> Task instructions:
Each line below needs to be restated word for word.

==== Records to use

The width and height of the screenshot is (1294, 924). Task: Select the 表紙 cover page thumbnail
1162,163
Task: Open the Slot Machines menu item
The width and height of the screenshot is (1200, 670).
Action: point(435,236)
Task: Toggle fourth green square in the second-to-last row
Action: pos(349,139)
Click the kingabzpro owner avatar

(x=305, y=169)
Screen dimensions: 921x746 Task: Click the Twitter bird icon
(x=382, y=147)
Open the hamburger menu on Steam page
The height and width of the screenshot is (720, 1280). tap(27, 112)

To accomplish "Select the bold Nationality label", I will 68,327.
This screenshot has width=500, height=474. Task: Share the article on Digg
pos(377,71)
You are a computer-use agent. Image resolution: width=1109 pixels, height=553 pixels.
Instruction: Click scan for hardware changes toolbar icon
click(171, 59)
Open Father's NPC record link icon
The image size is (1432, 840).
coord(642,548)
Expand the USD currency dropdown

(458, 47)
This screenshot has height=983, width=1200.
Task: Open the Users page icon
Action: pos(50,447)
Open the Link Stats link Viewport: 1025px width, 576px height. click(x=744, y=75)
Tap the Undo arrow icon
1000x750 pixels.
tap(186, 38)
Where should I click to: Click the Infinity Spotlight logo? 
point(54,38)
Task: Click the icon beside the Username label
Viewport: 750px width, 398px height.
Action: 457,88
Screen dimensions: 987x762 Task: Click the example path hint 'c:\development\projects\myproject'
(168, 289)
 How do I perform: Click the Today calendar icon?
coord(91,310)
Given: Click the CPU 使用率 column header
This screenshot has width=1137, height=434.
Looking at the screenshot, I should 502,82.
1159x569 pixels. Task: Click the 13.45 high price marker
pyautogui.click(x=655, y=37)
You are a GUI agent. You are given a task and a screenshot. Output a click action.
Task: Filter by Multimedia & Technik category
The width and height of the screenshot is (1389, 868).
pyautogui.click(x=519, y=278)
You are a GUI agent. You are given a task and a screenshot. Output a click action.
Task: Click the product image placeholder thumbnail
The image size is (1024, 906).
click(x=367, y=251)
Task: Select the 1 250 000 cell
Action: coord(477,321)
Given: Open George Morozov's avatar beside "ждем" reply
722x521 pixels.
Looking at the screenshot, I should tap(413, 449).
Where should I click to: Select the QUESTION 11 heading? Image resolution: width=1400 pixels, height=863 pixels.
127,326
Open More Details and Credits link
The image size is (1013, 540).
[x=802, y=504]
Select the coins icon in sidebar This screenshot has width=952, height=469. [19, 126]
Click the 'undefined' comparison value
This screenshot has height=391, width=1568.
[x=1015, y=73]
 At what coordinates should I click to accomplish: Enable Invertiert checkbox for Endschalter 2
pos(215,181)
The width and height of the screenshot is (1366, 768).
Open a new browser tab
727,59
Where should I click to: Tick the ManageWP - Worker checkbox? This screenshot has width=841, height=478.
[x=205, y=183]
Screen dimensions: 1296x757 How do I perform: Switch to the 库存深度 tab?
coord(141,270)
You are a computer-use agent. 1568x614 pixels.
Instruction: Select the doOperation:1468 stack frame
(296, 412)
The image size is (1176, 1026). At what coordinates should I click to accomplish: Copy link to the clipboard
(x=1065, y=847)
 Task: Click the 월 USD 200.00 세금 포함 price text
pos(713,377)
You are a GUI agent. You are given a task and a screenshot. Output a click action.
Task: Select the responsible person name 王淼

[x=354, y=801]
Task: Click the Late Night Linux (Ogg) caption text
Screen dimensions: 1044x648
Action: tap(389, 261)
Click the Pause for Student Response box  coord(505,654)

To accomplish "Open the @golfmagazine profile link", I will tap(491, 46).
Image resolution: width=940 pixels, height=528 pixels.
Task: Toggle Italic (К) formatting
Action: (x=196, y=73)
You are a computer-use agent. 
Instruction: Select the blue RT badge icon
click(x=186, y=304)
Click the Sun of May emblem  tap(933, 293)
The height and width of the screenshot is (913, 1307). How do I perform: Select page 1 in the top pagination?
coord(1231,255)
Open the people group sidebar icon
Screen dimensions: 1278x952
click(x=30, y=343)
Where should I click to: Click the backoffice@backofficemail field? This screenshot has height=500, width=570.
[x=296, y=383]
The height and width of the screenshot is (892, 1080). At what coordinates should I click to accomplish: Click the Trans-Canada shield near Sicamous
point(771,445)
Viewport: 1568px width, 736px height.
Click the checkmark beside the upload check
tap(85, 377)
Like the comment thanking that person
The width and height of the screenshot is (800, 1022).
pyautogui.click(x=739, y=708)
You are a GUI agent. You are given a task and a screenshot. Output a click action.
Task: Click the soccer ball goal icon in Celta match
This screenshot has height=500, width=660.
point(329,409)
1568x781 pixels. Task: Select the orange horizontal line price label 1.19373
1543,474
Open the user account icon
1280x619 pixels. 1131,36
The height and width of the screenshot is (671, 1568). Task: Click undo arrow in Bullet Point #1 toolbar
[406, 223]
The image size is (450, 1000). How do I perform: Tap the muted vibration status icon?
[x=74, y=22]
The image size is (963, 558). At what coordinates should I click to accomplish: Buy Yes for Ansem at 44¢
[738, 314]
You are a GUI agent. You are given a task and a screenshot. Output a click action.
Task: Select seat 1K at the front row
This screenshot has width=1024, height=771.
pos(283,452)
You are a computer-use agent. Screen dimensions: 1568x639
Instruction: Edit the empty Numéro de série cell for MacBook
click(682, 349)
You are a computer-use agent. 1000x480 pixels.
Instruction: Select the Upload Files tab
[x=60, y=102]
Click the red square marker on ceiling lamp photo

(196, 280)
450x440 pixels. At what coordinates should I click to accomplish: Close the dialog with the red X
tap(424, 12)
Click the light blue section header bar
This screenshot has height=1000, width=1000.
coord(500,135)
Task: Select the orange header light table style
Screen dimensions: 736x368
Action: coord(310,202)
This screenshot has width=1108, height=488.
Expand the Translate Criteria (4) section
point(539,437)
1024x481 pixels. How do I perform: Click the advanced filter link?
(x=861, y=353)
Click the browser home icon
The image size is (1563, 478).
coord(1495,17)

========

> Exercise response:
The width and height of the screenshot is (1294, 924). Task: Select the 表紙 cover page thumbnail
1162,163
Task: Open the Slot Machines menu item
The width and height of the screenshot is (1200, 670).
Action: point(435,236)
Task: Toggle fourth green square in the second-to-last row
Action: pos(349,139)
Click the kingabzpro owner avatar

(x=305, y=169)
Screen dimensions: 921x746 Task: Click the Twitter bird icon
(x=382, y=147)
Open the hamburger menu on Steam page
The height and width of the screenshot is (720, 1280). tap(27, 112)

To accomplish "Select the bold Nationality label", I will 68,327.
This screenshot has width=500, height=474. Task: Share the article on Digg
pos(377,71)
You are a computer-use agent. Image resolution: width=1109 pixels, height=553 pixels.
Instruction: Click scan for hardware changes toolbar icon
click(171, 59)
Open Father's NPC record link icon
The image size is (1432, 840).
coord(642,548)
Expand the USD currency dropdown

(458, 47)
This screenshot has height=983, width=1200.
Task: Open the Users page icon
Action: pos(50,447)
Open the Link Stats link Viewport: 1025px width, 576px height. click(x=744, y=75)
Tap the Undo arrow icon
1000x750 pixels.
tap(186, 38)
Where should I click to: Click the Infinity Spotlight logo? 
point(54,38)
Task: Click the icon beside the Username label
Viewport: 750px width, 398px height.
Action: 457,88
Screen dimensions: 987x762 Task: Click the example path hint 'c:\development\projects\myproject'
(168, 289)
 How do I perform: Click the Today calendar icon?
coord(91,310)
Given: Click the CPU 使用率 column header
This screenshot has width=1137, height=434.
Looking at the screenshot, I should 502,82.
1159x569 pixels. Task: Click the 13.45 high price marker
pyautogui.click(x=655, y=37)
You are a GUI agent. You are given a task and a screenshot. Output a click action.
Task: Filter by Multimedia & Technik category
The width and height of the screenshot is (1389, 868).
pyautogui.click(x=519, y=278)
You are a GUI agent. You are given a task and a screenshot. Output a click action.
Task: Click the product image placeholder thumbnail
The image size is (1024, 906).
click(x=367, y=251)
Task: Select the 1 250 000 cell
Action: coord(477,321)
Given: Open George Morozov's avatar beside "ждем" reply
722x521 pixels.
Looking at the screenshot, I should tap(413, 449).
Where should I click to: Select the QUESTION 11 heading? Image resolution: width=1400 pixels, height=863 pixels.
127,326
Open More Details and Credits link
The image size is (1013, 540).
[x=802, y=504]
Select the coins icon in sidebar This screenshot has width=952, height=469. [19, 126]
Click the 'undefined' comparison value
This screenshot has height=391, width=1568.
[x=1015, y=73]
 At what coordinates should I click to accomplish: Enable Invertiert checkbox for Endschalter 2
pos(215,181)
The width and height of the screenshot is (1366, 768).
Open a new browser tab
727,59
Where should I click to: Tick the ManageWP - Worker checkbox? This screenshot has width=841, height=478.
[x=205, y=183]
Screen dimensions: 1296x757 How do I perform: Switch to the 库存深度 tab?
coord(141,270)
You are a computer-use agent. 1568x614 pixels.
Instruction: Select the doOperation:1468 stack frame
(296, 412)
The image size is (1176, 1026). At what coordinates should I click to accomplish: Copy link to the clipboard
(x=1065, y=847)
 Task: Click the 월 USD 200.00 세금 포함 price text
pos(713,377)
You are a GUI agent. You are given a task and a screenshot. Output a click action.
Task: Select the responsible person name 王淼

[x=354, y=801]
Task: Click the Late Night Linux (Ogg) caption text
Screen dimensions: 1044x648
Action: tap(389, 261)
Click the Pause for Student Response box  coord(505,654)

To accomplish "Open the @golfmagazine profile link", I will tap(491, 46).
Image resolution: width=940 pixels, height=528 pixels.
Task: Toggle Italic (К) formatting
Action: (x=196, y=73)
You are a computer-use agent. 
Instruction: Select the blue RT badge icon
click(x=186, y=304)
Click the Sun of May emblem  tap(933, 293)
The height and width of the screenshot is (913, 1307). How do I perform: Select page 1 in the top pagination?
coord(1231,255)
Open the people group sidebar icon
Screen dimensions: 1278x952
click(x=30, y=343)
Where should I click to: Click the backoffice@backofficemail field? This screenshot has height=500, width=570.
[x=296, y=383]
The height and width of the screenshot is (892, 1080). At what coordinates should I click to accomplish: Click the Trans-Canada shield near Sicamous
point(771,445)
Viewport: 1568px width, 736px height.
Click the checkmark beside the upload check
tap(85, 377)
Like the comment thanking that person
The width and height of the screenshot is (800, 1022).
pyautogui.click(x=739, y=708)
You are a GUI agent. You are given a task and a screenshot. Output a click action.
Task: Click the soccer ball goal icon in Celta match
This screenshot has height=500, width=660.
point(329,409)
1568x781 pixels. Task: Select the orange horizontal line price label 1.19373
1543,474
Open the user account icon
1280x619 pixels. 1131,36
The height and width of the screenshot is (671, 1568). Task: Click undo arrow in Bullet Point #1 toolbar
[406, 223]
The image size is (450, 1000). How do I perform: Tap the muted vibration status icon?
[x=74, y=22]
The image size is (963, 558). At what coordinates should I click to accomplish: Buy Yes for Ansem at 44¢
[738, 314]
You are a GUI agent. You are given a task and a screenshot. Output a click action.
Task: Select seat 1K at the front row
This screenshot has width=1024, height=771.
pos(283,452)
You are a computer-use agent. Screen dimensions: 1568x639
Instruction: Edit the empty Numéro de série cell for MacBook
click(682, 349)
You are a computer-use agent. 1000x480 pixels.
Instruction: Select the Upload Files tab
[x=60, y=102]
Click the red square marker on ceiling lamp photo

(196, 280)
450x440 pixels. At what coordinates should I click to accomplish: Close the dialog with the red X
tap(424, 12)
Click the light blue section header bar
This screenshot has height=1000, width=1000.
coord(500,135)
Task: Select the orange header light table style
Screen dimensions: 736x368
Action: coord(310,202)
This screenshot has width=1108, height=488.
Expand the Translate Criteria (4) section
point(539,437)
1024x481 pixels. How do I perform: Click the advanced filter link?
(x=861, y=353)
Click the browser home icon
The image size is (1563, 478).
coord(1495,17)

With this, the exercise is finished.